## Task instructions
Answer these questions about the PC-Cillin forum thread:
(a) Which three programs did the installer have removed because of conflicts?
(b) Which tool did the first poster use in Safe Mode to inspect and delete the Trend Micro entries?
(c) What does newmodder suggest trying?
Text under study START
# Trend Micro PC-Cillin 2007 (filename TIS15_1329) ***WARNING***



## _33 (Sep 24, 2006)

If by mistake you have downloaded this piece of software and decide to install it, you might run into multiple surprizes.  Here's my story:

It's 21H30, and I browse the new downloads available at betanews, and find a 30 day trial version of a new PC Cillin system protection tool.  The comments seems ok, and all.  Great, let's download / install this sweet new tool. 

Installing it wasn't really easy.  It was long, tedious and discouraging.  The first thing that I found that was annoying while going through the install is that PC Cillin has decided that my trusty AVG wasn't good enough and had to be uninstalled as it created conflicts with it.  After a quick reflection, I tought; "ok, I'll trust you in this, mr.  Pc Cillin...".  This AVG uninstall yet prompted a system reboot, which I did.  Then, it said Pest Patrol was a conflict with the install, again, uninstall and reboot.  Finally, Microsoft Windows Defender was a conflict with the install!  Well, that surprized me.  OK, uninstall, system reboot!  What could surprize me more now?

21H55, The installation continued for another 5 minutes and, surprize, it jammed.  I rebooted.  After reboot, well, the installation continued and succeded!  Yikes!  Ok...  Now does the software work?  Actually, I never had a chance to test it.  The system was incredibly slow from then on...  I have Task Info, and I couldn't see my processor run much more than 5%, but the system was an incredible hog.

22H25, I decided to reboot.  After a reboot, the system was still a hog.  I was pissed, and decided that PC Cillin had to go.  I tried the uninstall, but it didn't work...  After tens of minutes of time wasted from having my system not respond to me faster than 1 pannel every minute or two.  I rebooted and went into Safe Mode!  I looked at what PC-Cillin looked like with the very good tool called Autoruns.  I deleted all entries of Trend Micro and rebooted.  Well, PC Cillin reappeared in my task list and yes the system returned into a crawl!  OMG this is bad.  I also tried to go into the ADD/REMOVE PROGRAM, but PC Cillin & Trend Micro isn't there to remove...

11H05, So I went the hard way.  Reboot in Safe Mode.  Go in the Trend Micro directory and delete everything!  Then I went back into autoruns and removed all Trend Micro entries again.  I even emptied the trashcan and finally loaded Crap Cleaner (CCleaner) and did a couple of cleaning passes and error corrections.

11H30, Finally I rebooted and it's gone!  As well as my 3 other trustworthy tools named AVG, Microsoft Windows Defender, Pest Patrol!!!

**** YOU HAVE BEEN WARNED!!! ****


----------



## newmodder (Sep 24, 2006)

THATS STRANGE...i had not one problem insalling pc-killin..lol, but yeh it worked foe for me.the other prgrams that were installed may have caused the problem. i would try a system restore back before you installed pc-cillin and se if that works


----------



## _33 (Sep 24, 2006)
Text under study END
Records provided START
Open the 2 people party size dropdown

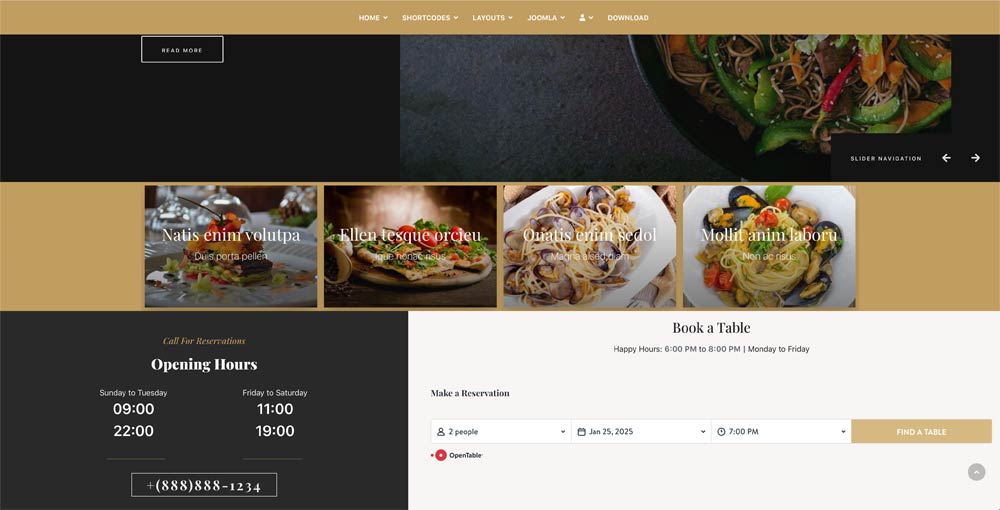point(501,432)
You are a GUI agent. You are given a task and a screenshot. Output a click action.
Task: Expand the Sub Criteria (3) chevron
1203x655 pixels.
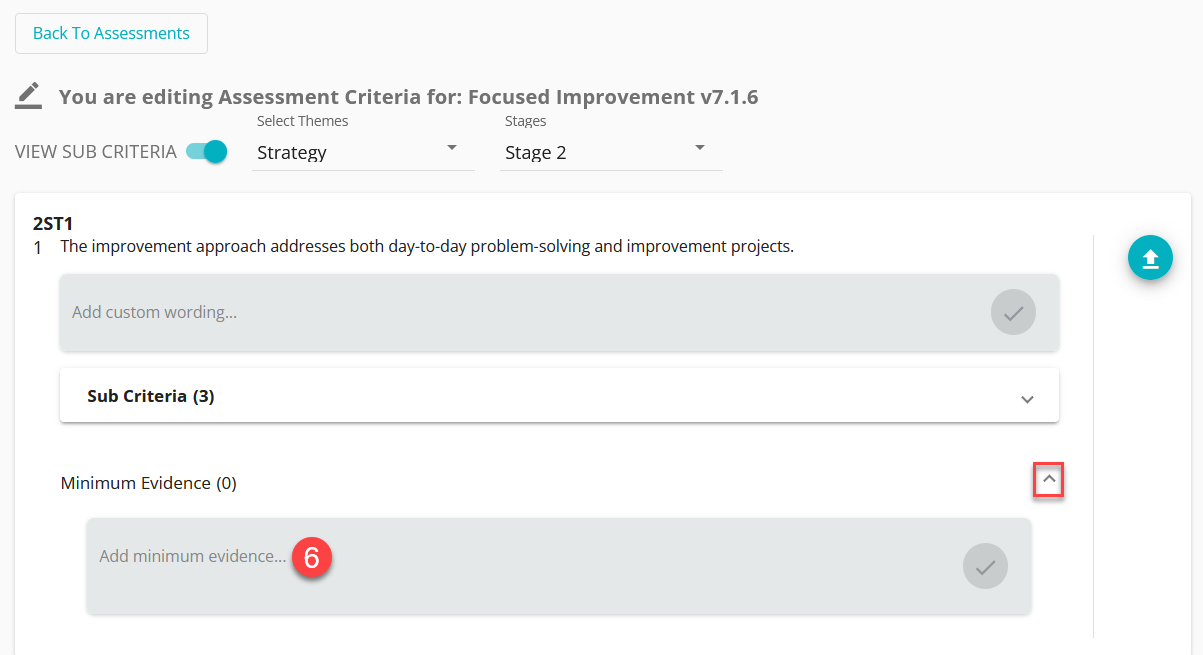tap(1027, 398)
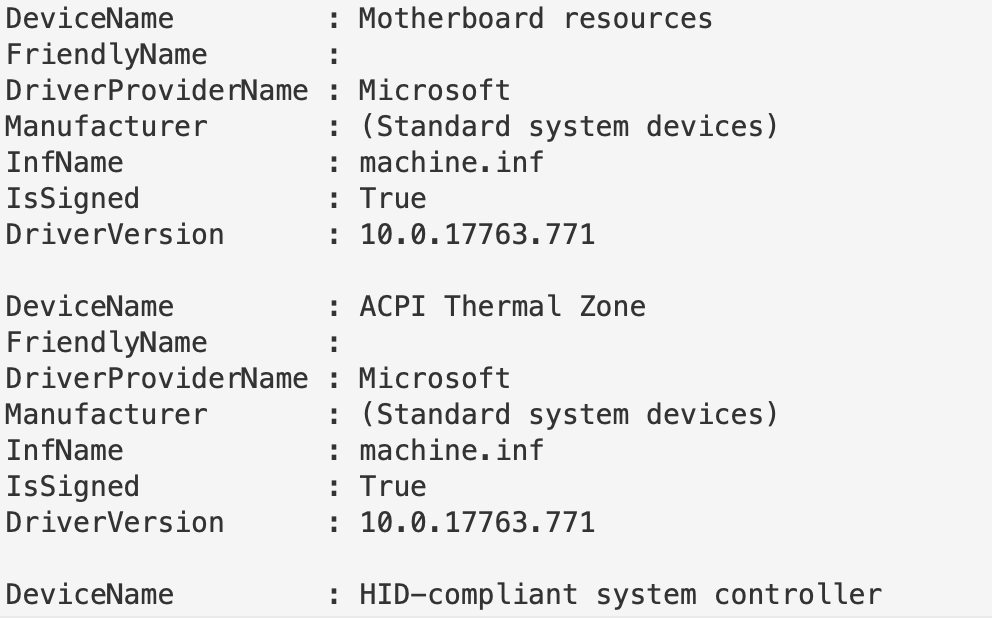Viewport: 992px width, 618px height.
Task: Click '(Standard system devices)' in ACPI Thermal Zone block
Action: (x=568, y=415)
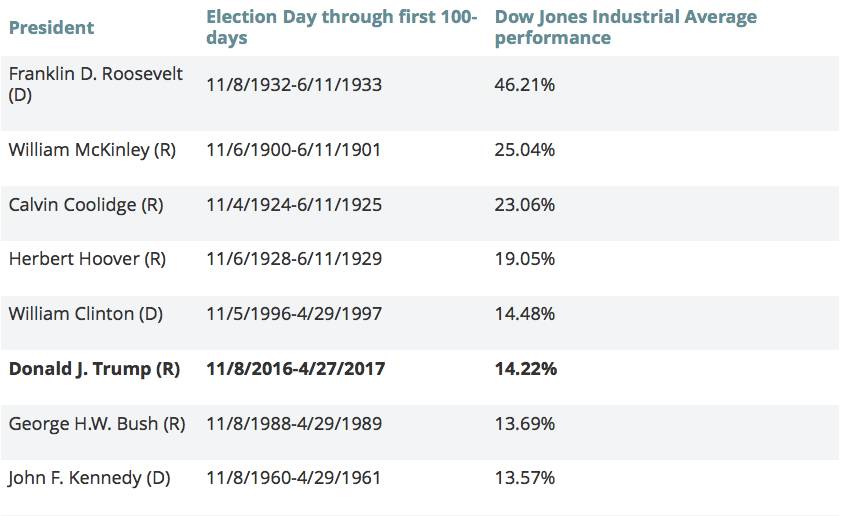
Task: Select date range 11/4/1924-6/11/1925
Action: point(294,205)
Records provided END
## Task response
(a) AVG, Pest Patrol and Microsoft Windows Defender.
(b) Autoruns.
(c) A system restore back to before PC-Cillin was installed.